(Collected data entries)
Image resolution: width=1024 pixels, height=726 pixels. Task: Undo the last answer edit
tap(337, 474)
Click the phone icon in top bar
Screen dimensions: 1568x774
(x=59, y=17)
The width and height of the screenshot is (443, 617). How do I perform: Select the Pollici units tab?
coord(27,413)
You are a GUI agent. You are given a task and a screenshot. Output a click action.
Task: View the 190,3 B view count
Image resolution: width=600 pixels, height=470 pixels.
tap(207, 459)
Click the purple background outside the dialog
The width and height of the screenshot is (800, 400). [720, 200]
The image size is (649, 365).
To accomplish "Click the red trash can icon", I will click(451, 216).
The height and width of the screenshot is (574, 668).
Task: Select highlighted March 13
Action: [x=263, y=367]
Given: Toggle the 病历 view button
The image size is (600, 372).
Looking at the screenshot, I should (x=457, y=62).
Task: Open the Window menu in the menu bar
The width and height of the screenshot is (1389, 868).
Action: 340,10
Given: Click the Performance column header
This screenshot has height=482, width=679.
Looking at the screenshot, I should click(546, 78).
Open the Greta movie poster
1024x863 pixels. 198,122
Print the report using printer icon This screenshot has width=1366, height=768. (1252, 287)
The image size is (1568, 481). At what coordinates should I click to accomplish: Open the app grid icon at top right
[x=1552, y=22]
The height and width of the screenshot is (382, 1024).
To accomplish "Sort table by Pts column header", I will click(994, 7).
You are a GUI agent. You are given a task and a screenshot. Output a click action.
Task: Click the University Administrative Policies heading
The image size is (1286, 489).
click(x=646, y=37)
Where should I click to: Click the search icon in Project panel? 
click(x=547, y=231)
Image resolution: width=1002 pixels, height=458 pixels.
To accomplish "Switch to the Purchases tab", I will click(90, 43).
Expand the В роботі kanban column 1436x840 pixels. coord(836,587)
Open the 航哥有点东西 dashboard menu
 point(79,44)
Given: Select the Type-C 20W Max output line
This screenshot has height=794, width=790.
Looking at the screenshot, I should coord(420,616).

* [Work to be completed]: The expected response consists solely of the lines from the one with "Where should I" through the end of the records, repeated exactly.

* [Solution]:
Where should I click to: Click the search icon in Project panel? 
click(x=547, y=231)
Image resolution: width=1002 pixels, height=458 pixels.
To accomplish "Switch to the Purchases tab", I will click(90, 43).
Expand the В роботі kanban column 1436x840 pixels. coord(836,587)
Open the 航哥有点东西 dashboard menu
 point(79,44)
Given: Select the Type-C 20W Max output line
This screenshot has height=794, width=790.
Looking at the screenshot, I should coord(420,616).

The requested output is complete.